Source items
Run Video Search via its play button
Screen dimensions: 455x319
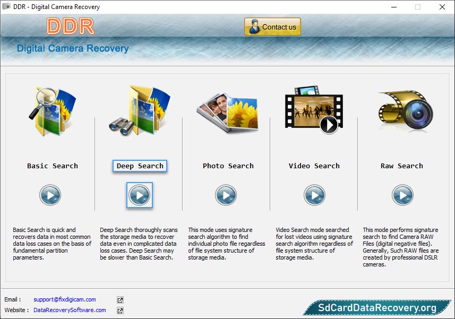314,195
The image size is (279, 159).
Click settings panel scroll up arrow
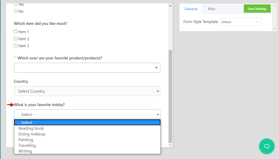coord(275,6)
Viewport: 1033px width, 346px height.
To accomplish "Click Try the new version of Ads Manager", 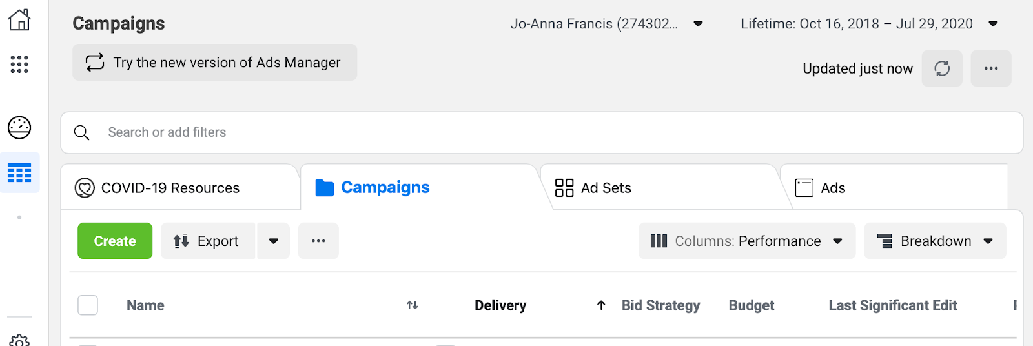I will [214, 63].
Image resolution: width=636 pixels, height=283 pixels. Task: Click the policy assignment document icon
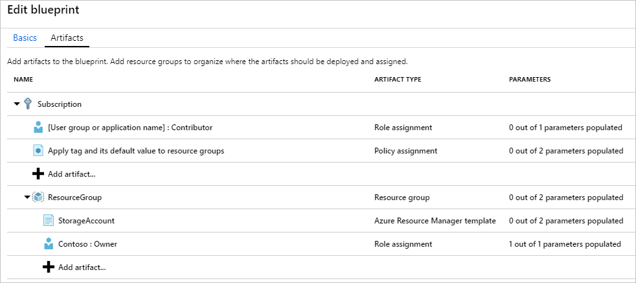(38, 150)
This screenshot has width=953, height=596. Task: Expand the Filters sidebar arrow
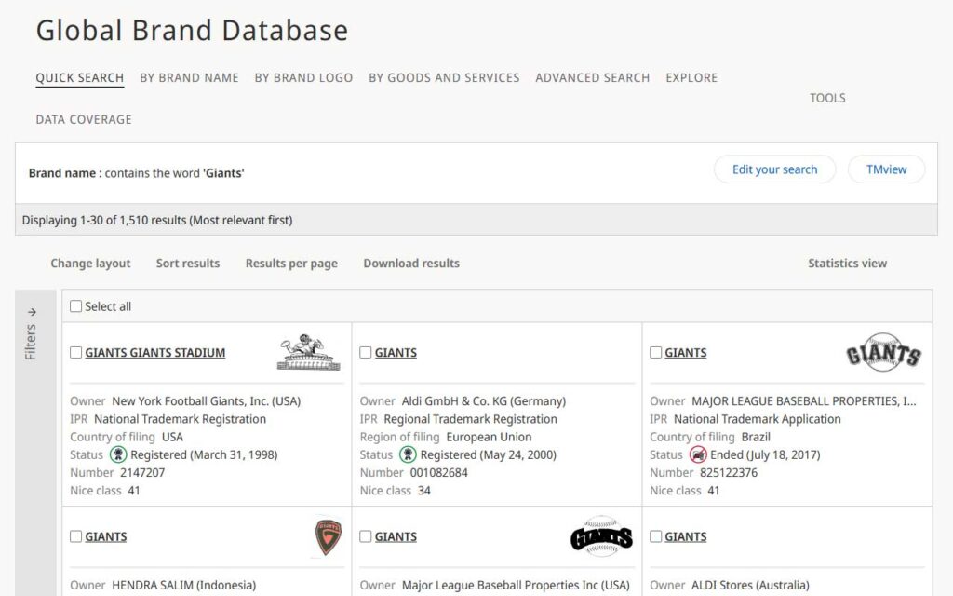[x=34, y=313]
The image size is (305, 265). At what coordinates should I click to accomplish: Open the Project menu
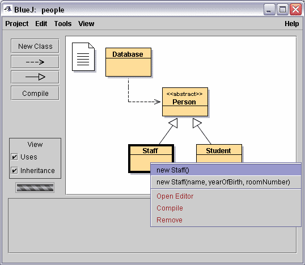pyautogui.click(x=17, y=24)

__Task description__: Could you turn the lines above into a numbered list, beginning at the line that contains "Image resolution: width=636" and stopping after the last line of the items, with blank lines and pictures left out?

__Exercise output__:
1. Image resolution: width=636 pixels, height=283 pixels. Task: Click the policy assignment document icon
2. (38, 150)
3. This screenshot has width=953, height=596. Task: Expand the Filters sidebar arrow
4. [x=34, y=313]
5. The image size is (305, 265). At what coordinates should I click to accomplish: Open the Project menu
6. pyautogui.click(x=17, y=24)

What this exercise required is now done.